Cameron Announces Sale Of Centrifugal Compression Business

HOUSTON, Aug. 18, 2014 /PRNewswire/ -- Cameron (NYSE: CAM) has announced that it has entered into a definitive agreement to sell its Centrifugal Compression business to Ingersoll Rand (NYSE: IR) for cash consideration of approximately $850 million, subject to closing adjustments.

The decision to divest the Centrifugal Compression division was made after a careful review of Cameron's long-term business strategy to increase its focus on its core markets. The Company's goal has been to identify a buyer that is more closely aligned with Centrifugal Compression's broad and global markets.  

Cameron expects to complete the sale of its Centrifugal Compression business prior to year end, subject to regulatory approval. The Company estimates after tax proceeds from the sale to be approximately $600 million, and expects the net proceeds to support stock repurchases. In 2013, the Centrifugal Compression division had revenues of $396 million. The results of operations of the Centrifugal Compression business will be reported as discontinued operations beginning in the third quarter of 2014.

Jack Moore, Chairman, President and Chief Executive Officer of Cameron stated, "The leadership team at Ingersoll Rand is impressed with the people, technology and performance of the Centrifugal Compression division and sees a strong strategic fit for their business.  I'd like to thank our Centrifugal employees for their many contributions to Cameron and wish them well at Ingersoll Rand."
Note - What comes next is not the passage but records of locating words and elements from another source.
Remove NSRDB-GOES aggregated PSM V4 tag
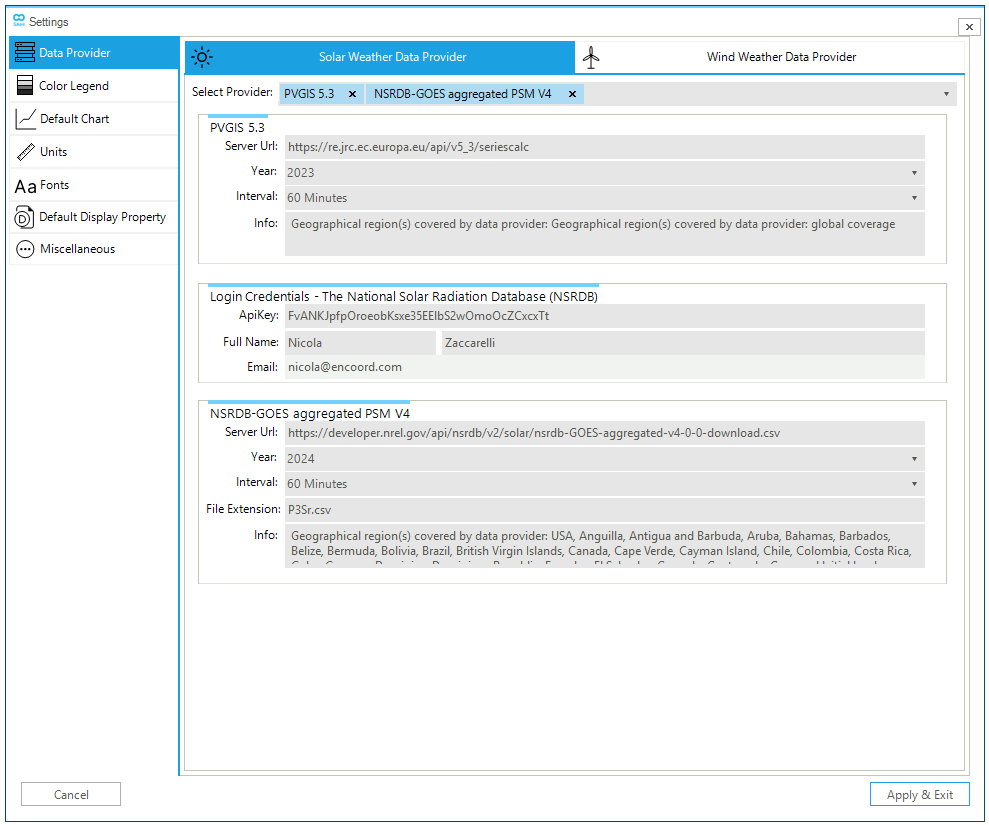989x825 pixels. click(x=572, y=94)
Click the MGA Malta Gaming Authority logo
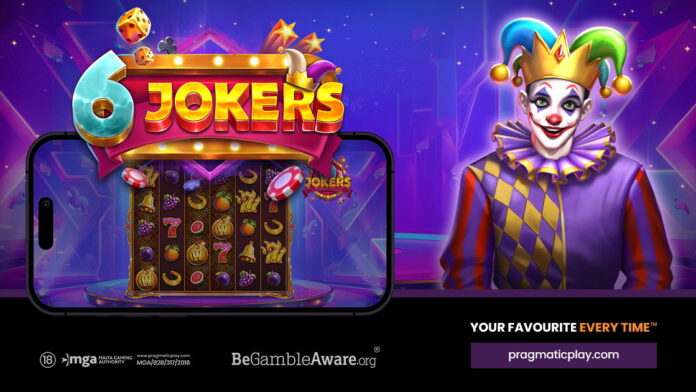Image resolution: width=696 pixels, height=392 pixels. coord(97,360)
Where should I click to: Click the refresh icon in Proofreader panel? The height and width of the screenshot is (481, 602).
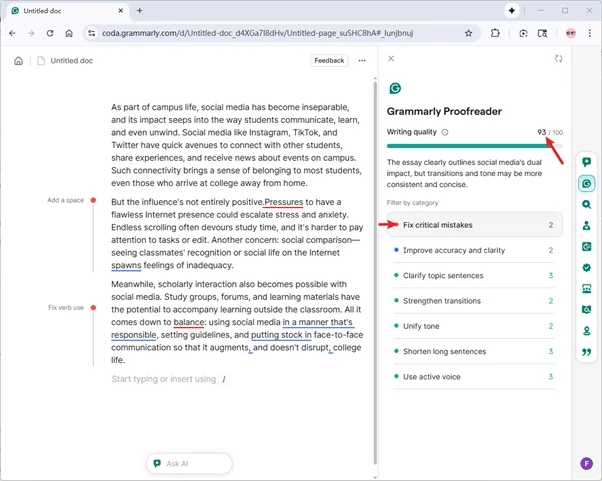(559, 59)

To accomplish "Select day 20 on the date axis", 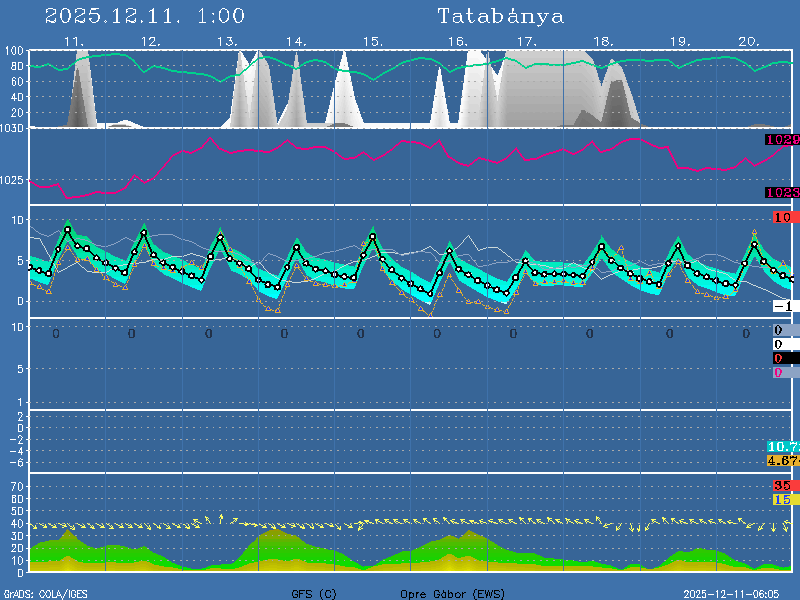I will tap(749, 42).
Citi is acting as financial advisor to Cameron and Winston & Strawn and Baker Botts are acting as the Company's legal counsel in connection with the divestiture of the Centrifugal Compression business.

Cameron is a leading provider of flow equipment products, systems and services to worldwide oil, gas and process industries. For more information, visit www.c-a-m.com.

This document includes forward-looking statements regarding the Company's strategy.  These statements are made in reliance upon the safe harbor provisions of the Private Securities Litigation Reform Act of 1995.  Actual events and/or their results may differ materially from those described in the forward-looking statements.  Such statements, including those regarding the estimated time for completion of the sale and the application of the proceeds, are based on current expectations and are subject to risks and uncertainties that may result from a variety of factors, some not under the control of the Company.  A discussion of certain other factors that may affect actual events is contained in Cameron's filings from time to time with the Securities and Exchange Commission.

Because the information herein is based solely on the Company's present intent, it is subject to change, in some cases to changes over which the Company may not have control or influence, and should therefore not be viewed as assurance the matters described will occur or will occur as described.  The Company is not obligated to make public indication of any change unless required under applicable disclosure rules and regulations.